What the task asks -
List each line of the data below that contains the string "pixels", copying every such line in full. Treat the match as case-sensitive.

Stored data -
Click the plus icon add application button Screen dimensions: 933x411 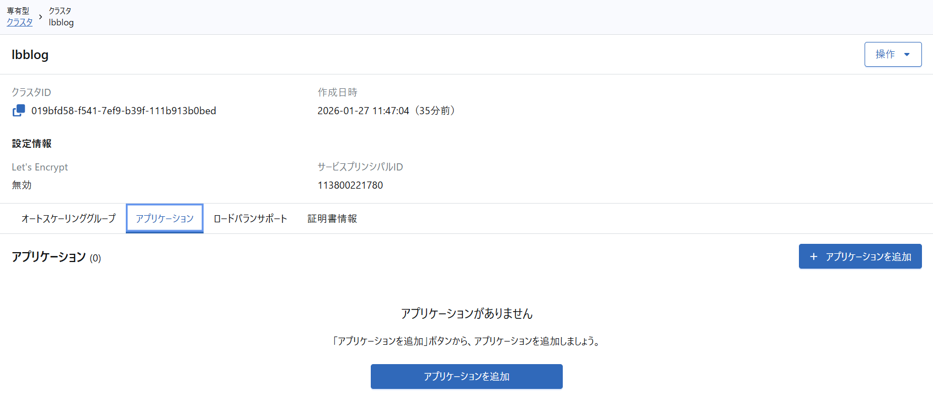point(860,257)
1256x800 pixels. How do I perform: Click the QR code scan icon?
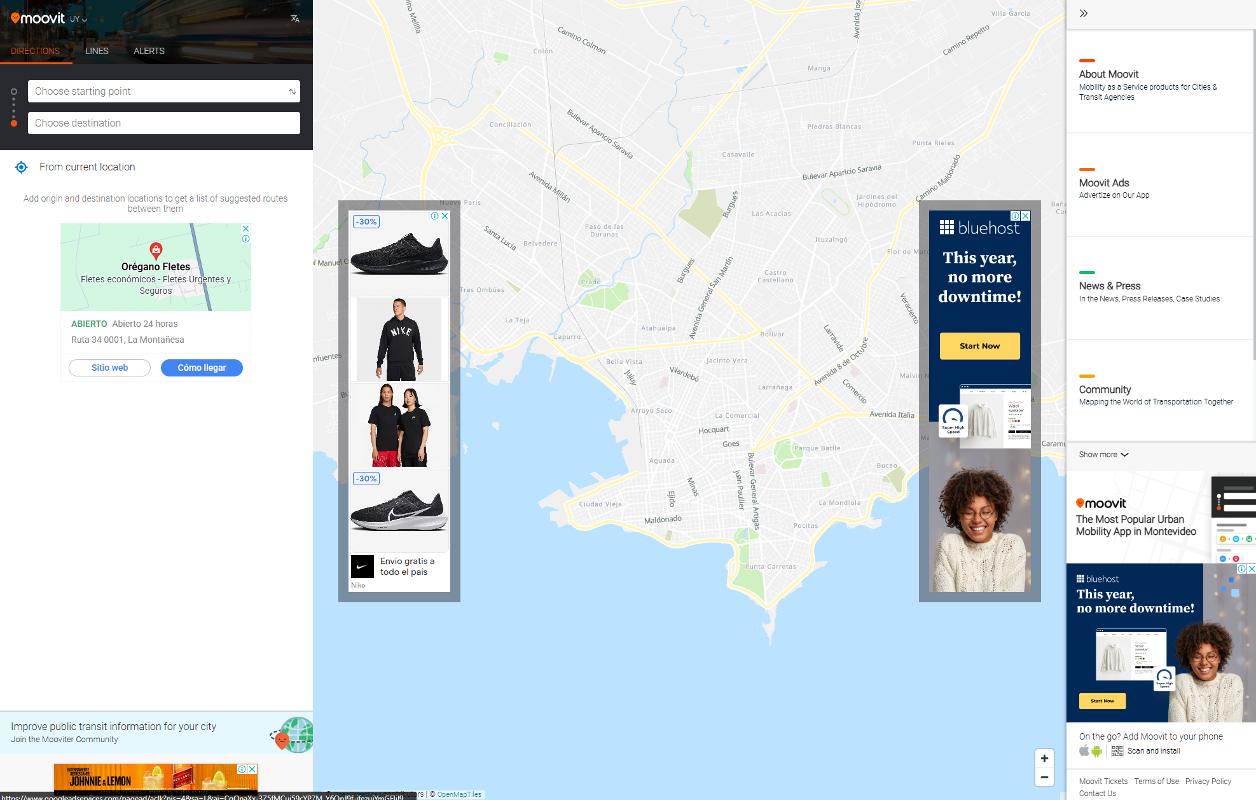[x=1117, y=751]
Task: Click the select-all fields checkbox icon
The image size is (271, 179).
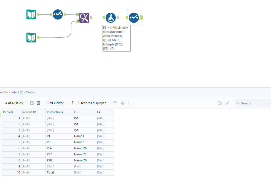Action: coord(32,103)
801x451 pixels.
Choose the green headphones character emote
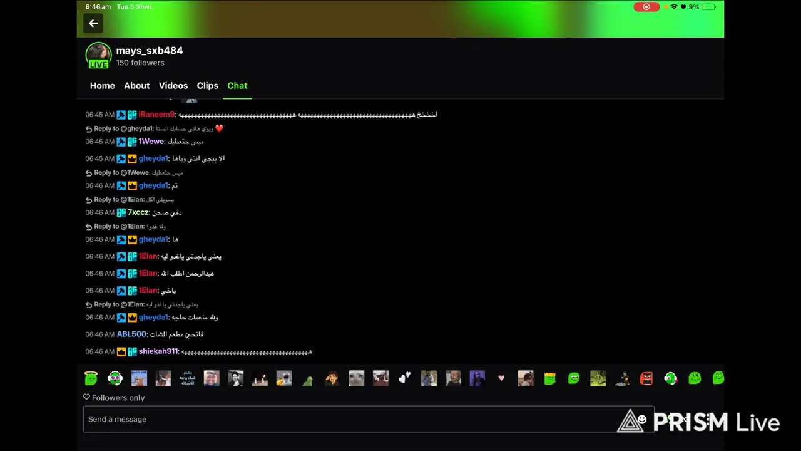[670, 378]
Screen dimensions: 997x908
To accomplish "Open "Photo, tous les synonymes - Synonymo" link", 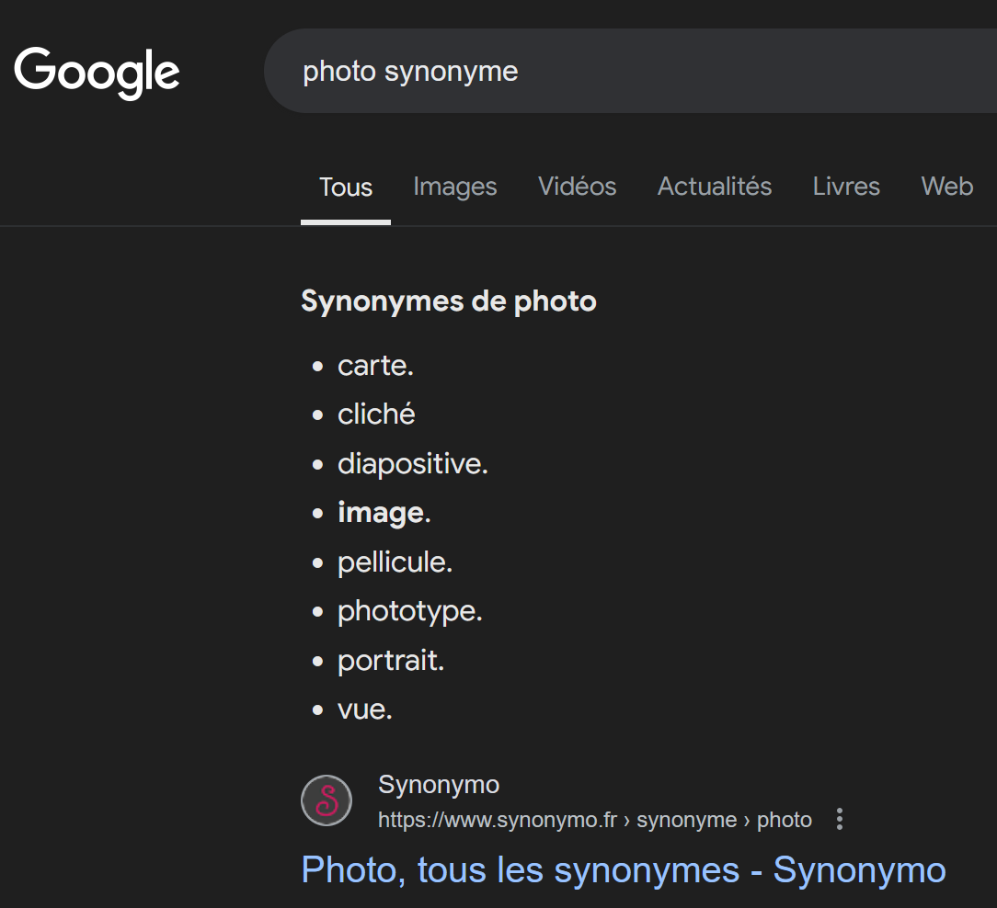I will [624, 869].
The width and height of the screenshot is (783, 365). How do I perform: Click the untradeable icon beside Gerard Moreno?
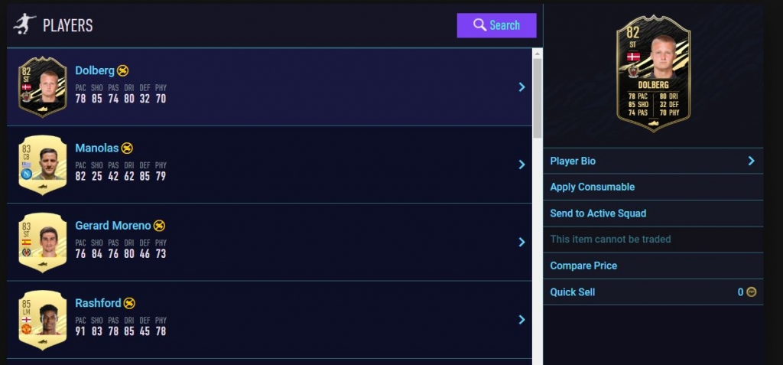pyautogui.click(x=159, y=226)
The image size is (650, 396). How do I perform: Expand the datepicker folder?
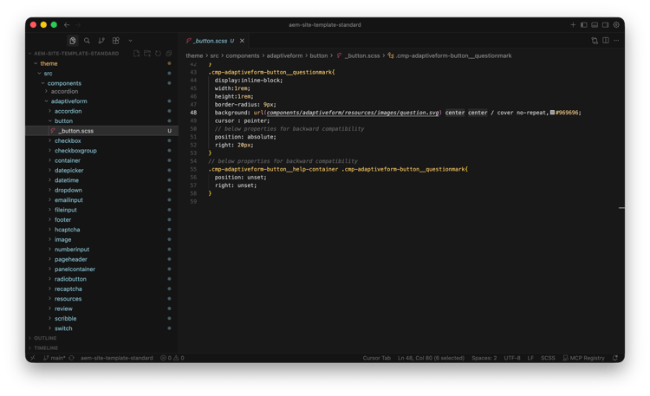[68, 171]
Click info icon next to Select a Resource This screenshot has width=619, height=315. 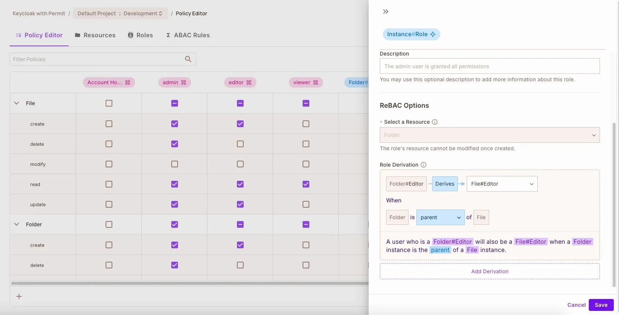435,122
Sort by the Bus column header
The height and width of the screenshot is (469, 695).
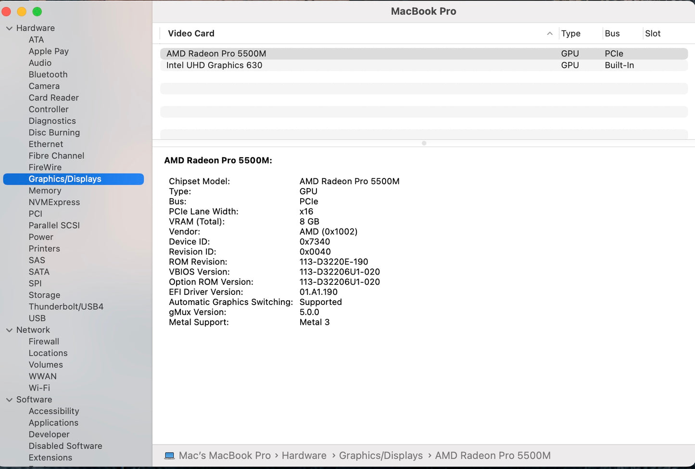point(612,34)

Answer below -
1256x800 pixels. How do I perform: Click the QR code scan icon?
801x451 pixels.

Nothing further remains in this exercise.